It’s been awhile since I’ve posted anything. This time of year is hard for me, and I’ve basically just been maintaining. I’m doing the minimal to keep my services, and those of my families running. This means basically nothing — everything basically runs without much intervention now. Have status monitors, health checks, etc to alert if something is amiss. But I do have some plans for 2025.
- Re-organize and clean up cabinet. I’ve even purchased some cable management arms, new patch cables, etc for this. Just have to get motiviated, and schedule some downtime to do it. Probably sometime later in January. (Since I started this on 1/1/2025 but here we are 1/18 and not done, the clean-up is scheduled for Sunday, 1/19, starting bright and early at 8am EST)
- Setup an Horizon deployment.
- Setup VCF Holodeck to get the full VCF Experience.
- Create the ultimate Smart Home, fully integrating the new Home Assistant Voice Preview devices.
- AI Training – going to setup Frigate with a Coral TPU for image training and processing, plus setup a LLM that access my paperless-ngx, and other information sources.
- Build a new backup infrastructure…
Let me stop here. Like I wrote earlier, I have been doing the minimal and depending on alerts/notifications/etc to warn of any issues. I had gotten a notification that my MACHINE_CERT certificate expired in vCenter. So I had to fix that — generated new certificates, verified all hosts could still talk to each other, that vSAN worked, and went on my merry way. This happened on 1/9/2025.

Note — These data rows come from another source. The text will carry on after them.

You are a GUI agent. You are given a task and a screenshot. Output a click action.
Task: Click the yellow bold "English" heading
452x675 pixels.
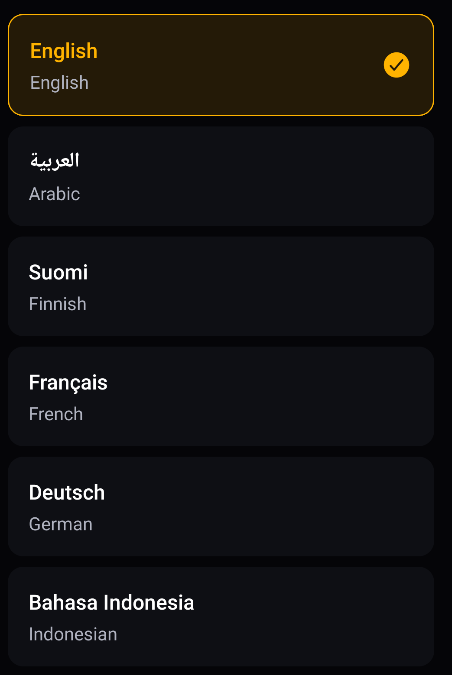point(64,52)
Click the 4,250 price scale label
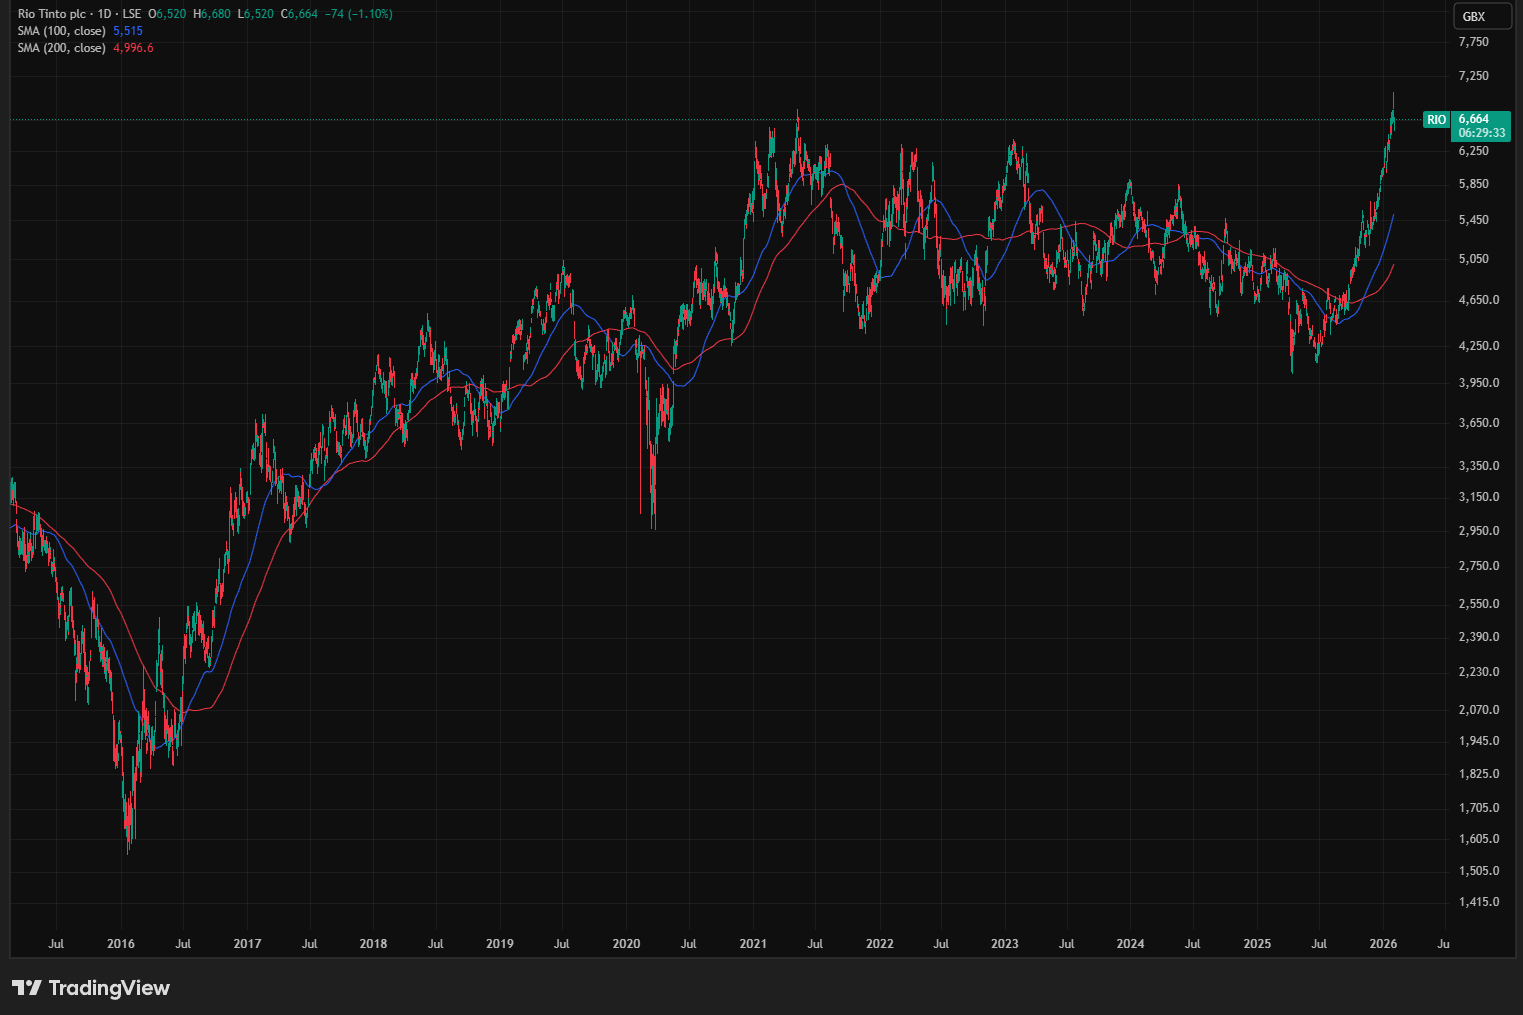 click(x=1478, y=346)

Today, as I am getting prepared for the clean-up tomorrow, I wanted to test a Instant Recovery of a VM, and when I log into my Veeam Backup Enterprise Manager, I see that I have 4 FAILED backup jobs. Panic begins to creep in. First, I go check and I have not had a successful backup since 1/9/2025. Let’s manually trigger a backup job, and at the same time let’s go check the backups that are not managed by Backup Enterprise Manager as they are not compatible (VMs that have PCI passthrough devices have to use the Veeam agent, and the agent controls the backups). These all were fine.

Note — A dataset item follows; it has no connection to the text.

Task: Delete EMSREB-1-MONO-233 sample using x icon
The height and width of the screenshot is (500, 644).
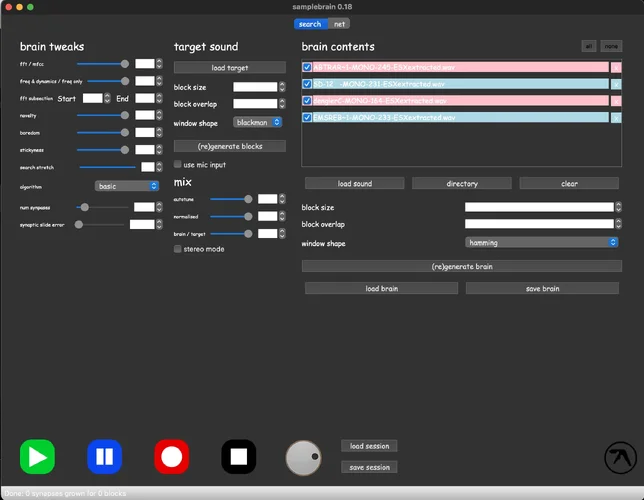Action: (x=616, y=118)
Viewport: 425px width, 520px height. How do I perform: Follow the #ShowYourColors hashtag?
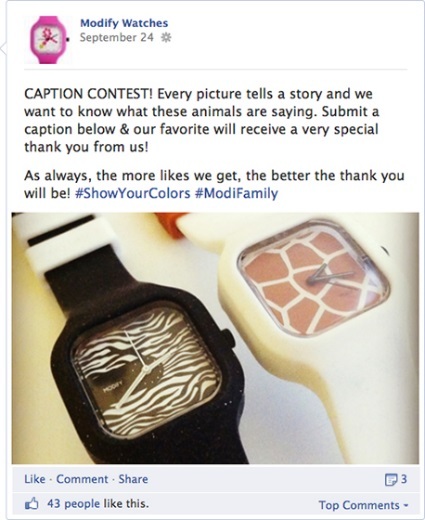click(133, 193)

Back to BEM — see this job too has failed. Start investigating, and see errors:
Damn it! I did not think about Veeam when I was correcting my certificate issue in vCenter. Easy fix, but the bigger issue is — why did none of my monitoring alert me that the backups failed? I have tested these notifications before and they worked. What happened now? Well — bonehead mistake on my part. A few months ago, I created a new backup VM. I needed to get off Windows Server 2019, and figured a clean install would be best. Plus, I wanted to make a few other domain-level changes as well. This also meant a clean install of Veeam. Then, due to the changes in ReFS, my original backup repo was initially not available to the new install, so I created a new repo, setup the backup job, and stopped all jobs on the original server. No jobs, no monitoring, no need for notifications.
After I got the repo’s all situated and merged, and shutdown the old backup server, I never enabled notifications. But, this was an easy fix. Just re-authenticate your user credentials within Veeam, and problem solved. Fire off another manual run, and this time success. Tested notifications as well and setup more specific job monitoring.
- Build a new backup infrastructure, including off-site location and tape backup units.
- Get serious about writing/blogging my adventures.
- Kubernetics
- … and more..
I will take pictures all throughout the cleanup/reorg and once complete, and after I rest, I will write up something explaining how it went and the pitfalls I run into.